Tous les efforts ont été faits pour fournir des informations exactes et à jour. Pour plus de détails, veuillez visiter notre page sur le COVID-19 et les mesures d'urgence prises par les États membres: https://www.venice.coe.int/WebForms/pages/?p=02_EmergencyPowersObservatory&lang=FR


  Italie

1.     La constitution de votre pays comporte-t-elle des dispositions spécifiques applicables aux situations d'urgence (guerre et/ou autre urgence publique menaçant la vie de la nation)?
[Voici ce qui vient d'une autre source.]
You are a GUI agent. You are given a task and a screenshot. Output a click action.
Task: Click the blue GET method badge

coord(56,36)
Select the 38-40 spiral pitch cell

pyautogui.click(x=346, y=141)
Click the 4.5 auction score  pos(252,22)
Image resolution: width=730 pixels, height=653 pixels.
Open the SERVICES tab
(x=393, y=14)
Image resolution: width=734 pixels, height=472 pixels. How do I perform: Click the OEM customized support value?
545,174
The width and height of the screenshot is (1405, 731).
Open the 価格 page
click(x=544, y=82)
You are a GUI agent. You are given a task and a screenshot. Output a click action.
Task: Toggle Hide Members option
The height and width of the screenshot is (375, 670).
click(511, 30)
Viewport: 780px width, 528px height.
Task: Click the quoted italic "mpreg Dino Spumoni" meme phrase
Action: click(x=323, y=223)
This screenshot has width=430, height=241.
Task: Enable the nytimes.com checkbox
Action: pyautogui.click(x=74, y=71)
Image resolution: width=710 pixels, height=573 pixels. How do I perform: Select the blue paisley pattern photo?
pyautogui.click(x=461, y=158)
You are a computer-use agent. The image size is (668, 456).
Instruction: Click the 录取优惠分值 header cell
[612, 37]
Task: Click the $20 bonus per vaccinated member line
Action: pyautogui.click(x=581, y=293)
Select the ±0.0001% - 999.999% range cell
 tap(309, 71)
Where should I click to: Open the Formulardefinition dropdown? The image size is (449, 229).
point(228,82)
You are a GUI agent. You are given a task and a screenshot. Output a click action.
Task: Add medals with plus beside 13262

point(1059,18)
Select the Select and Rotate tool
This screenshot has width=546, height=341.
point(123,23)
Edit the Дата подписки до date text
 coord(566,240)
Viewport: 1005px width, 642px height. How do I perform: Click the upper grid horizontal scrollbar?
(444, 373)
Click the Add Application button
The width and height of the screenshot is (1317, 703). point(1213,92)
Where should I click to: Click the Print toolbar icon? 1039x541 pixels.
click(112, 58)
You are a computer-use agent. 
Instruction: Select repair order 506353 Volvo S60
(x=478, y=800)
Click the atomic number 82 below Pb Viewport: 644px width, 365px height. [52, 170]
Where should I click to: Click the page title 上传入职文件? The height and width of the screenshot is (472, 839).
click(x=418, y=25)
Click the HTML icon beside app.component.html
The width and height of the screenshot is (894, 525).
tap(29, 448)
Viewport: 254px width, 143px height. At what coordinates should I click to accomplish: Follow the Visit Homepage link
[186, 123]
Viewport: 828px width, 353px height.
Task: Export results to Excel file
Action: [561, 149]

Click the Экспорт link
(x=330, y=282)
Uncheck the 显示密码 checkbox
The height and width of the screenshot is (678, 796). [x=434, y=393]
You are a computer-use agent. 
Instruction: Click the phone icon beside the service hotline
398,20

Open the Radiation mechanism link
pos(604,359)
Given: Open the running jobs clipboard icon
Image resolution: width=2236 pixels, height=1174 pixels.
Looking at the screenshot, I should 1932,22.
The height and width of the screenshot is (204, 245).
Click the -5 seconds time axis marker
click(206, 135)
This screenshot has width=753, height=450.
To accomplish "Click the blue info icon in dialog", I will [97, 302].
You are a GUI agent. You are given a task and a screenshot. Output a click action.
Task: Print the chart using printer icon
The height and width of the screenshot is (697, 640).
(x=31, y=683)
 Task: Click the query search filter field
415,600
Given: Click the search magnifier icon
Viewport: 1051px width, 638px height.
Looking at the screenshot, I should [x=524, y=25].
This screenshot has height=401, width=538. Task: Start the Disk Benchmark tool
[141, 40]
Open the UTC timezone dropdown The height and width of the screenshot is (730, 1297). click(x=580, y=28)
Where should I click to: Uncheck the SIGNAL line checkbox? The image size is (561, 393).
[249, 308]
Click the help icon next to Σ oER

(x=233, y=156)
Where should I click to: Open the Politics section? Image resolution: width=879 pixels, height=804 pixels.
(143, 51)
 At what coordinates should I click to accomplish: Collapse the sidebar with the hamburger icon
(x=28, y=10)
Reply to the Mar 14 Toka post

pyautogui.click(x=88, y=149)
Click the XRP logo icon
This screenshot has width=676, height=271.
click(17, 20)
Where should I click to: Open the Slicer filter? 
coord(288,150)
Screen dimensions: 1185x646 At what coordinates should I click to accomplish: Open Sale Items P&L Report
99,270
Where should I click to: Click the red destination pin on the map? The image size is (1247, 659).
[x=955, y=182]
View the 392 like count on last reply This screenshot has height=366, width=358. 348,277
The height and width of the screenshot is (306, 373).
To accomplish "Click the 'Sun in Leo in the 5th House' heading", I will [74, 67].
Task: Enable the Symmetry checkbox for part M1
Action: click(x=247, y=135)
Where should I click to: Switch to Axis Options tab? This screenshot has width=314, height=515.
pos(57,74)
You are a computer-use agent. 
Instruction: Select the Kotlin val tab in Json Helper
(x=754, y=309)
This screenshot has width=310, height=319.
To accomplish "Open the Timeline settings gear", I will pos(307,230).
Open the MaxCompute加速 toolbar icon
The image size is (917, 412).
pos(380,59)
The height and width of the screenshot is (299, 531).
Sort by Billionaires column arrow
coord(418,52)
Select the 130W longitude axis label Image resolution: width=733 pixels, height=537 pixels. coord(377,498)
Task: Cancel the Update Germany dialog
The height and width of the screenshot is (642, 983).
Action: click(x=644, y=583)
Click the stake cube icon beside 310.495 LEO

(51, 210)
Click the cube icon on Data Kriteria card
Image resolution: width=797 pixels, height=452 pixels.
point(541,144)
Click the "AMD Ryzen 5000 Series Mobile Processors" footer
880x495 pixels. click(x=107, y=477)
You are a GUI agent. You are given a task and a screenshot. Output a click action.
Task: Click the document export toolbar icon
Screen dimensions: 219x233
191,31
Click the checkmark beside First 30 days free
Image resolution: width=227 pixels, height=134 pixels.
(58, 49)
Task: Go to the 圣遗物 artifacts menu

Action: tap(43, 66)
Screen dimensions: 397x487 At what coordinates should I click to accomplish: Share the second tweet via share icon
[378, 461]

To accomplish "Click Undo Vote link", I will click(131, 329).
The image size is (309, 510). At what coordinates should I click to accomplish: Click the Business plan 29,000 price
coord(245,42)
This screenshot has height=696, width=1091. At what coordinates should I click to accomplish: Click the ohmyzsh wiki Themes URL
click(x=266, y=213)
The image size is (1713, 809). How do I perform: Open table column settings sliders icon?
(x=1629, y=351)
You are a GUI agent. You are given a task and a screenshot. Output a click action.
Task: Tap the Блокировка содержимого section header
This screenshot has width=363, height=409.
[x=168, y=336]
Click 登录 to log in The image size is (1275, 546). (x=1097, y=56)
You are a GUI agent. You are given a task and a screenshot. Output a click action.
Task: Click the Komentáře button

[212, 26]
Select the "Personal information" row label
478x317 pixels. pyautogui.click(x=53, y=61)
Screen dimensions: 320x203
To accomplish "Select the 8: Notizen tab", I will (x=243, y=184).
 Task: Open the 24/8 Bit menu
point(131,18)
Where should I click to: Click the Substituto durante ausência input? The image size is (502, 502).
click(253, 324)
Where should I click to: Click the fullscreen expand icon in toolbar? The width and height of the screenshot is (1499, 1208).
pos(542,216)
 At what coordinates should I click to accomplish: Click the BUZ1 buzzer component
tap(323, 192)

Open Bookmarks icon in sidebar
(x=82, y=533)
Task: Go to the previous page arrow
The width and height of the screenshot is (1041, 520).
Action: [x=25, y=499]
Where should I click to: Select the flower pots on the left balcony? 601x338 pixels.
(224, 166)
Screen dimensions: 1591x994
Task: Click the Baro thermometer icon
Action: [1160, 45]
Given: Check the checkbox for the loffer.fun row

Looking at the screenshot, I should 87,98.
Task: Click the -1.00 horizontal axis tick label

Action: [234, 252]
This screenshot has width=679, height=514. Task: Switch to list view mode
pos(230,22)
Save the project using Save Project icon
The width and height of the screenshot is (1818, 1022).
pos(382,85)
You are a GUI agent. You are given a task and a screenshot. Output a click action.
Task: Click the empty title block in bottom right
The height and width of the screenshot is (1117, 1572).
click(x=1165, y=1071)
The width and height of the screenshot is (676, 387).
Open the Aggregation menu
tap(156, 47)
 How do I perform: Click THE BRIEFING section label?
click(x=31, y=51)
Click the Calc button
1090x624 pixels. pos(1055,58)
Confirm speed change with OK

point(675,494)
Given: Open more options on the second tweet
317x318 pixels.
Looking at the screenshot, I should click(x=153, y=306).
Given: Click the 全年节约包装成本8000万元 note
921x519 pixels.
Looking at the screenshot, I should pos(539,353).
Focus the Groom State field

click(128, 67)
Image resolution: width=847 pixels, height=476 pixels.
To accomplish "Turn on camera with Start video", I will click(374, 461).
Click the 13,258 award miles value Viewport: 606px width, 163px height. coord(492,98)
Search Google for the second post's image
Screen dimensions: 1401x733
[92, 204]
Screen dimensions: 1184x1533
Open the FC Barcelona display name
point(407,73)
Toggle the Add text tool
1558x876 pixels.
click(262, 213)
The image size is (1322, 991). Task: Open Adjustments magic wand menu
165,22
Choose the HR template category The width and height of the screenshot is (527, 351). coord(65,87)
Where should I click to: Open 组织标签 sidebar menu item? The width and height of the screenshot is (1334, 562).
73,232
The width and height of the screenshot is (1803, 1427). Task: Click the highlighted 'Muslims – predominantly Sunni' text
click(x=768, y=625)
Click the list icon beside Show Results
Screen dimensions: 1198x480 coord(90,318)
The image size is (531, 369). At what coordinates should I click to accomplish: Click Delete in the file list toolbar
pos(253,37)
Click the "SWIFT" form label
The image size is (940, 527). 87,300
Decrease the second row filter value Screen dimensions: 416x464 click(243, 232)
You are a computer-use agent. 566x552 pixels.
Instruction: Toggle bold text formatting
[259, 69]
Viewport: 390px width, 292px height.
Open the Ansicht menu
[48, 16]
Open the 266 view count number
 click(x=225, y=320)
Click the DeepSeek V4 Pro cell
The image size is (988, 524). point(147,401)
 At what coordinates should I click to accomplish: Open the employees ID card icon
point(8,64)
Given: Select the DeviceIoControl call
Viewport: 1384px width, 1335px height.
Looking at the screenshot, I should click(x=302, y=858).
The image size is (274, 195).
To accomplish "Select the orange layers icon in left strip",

En vertu de l'article 78 de la Constitution italienne de 1948, "le Parlement a le pouvoir de déclarer l'état de guerre et de conférer les pouvoirs nécessaires au gouvernement". Aucun autre état d'urgence n'est régi par la Constitution. En outre, selon l'article 77, paragraphes. 2 et 3, "Lorsque le gouvernement, dans des cas extraordinaires de nécessité et d'urgence, adopte sous sa propre responsabilité une mesure temporaire, il la présente au Parlement pour qu'elle soit transposée en droit. Lors de la dissolution, le Parlement est convoqué dans les cinq jours suivant cette présentation. Une telle mesure perd ses effets dès le début si elle n'est pas transposée en loi par le Parlement dans les soixante jours suivant sa publication. Le Parlement peut régler les relations juridiques découlant de la mesure rejetée". La signification effective des mots "cas extraordinaires de nécessité et d'urgence" a considérablement varié de temps à autre. Alors que dans la première décennie de la pratique constitutionnelle, ces cas concevaient des urgences publiques telles que des tremblements de terre ou des crises financières, les gouvernements ont adopté par la suite des décrets-lois (à savoir les "mesures temporaires" prévues à l'article 77) comme moyens ordinaires de législation, avec pour effet de transformer l'exception (ou l'urgence) en règle. Pendant la crise COVID, les mesures d'urgence ont été prises par le gouvernement sur la base du mandat donné par la législation ordinaire (voir Q2 et Q3) ; en outre, le gouvernement a légiféré par décrets-lois en vertu de l'article 77 de la Constitution

2.     Existe-t-il dans votre pays des lois organiques/constitutionnelles ou ordinaires régissant l'état d'urgence ?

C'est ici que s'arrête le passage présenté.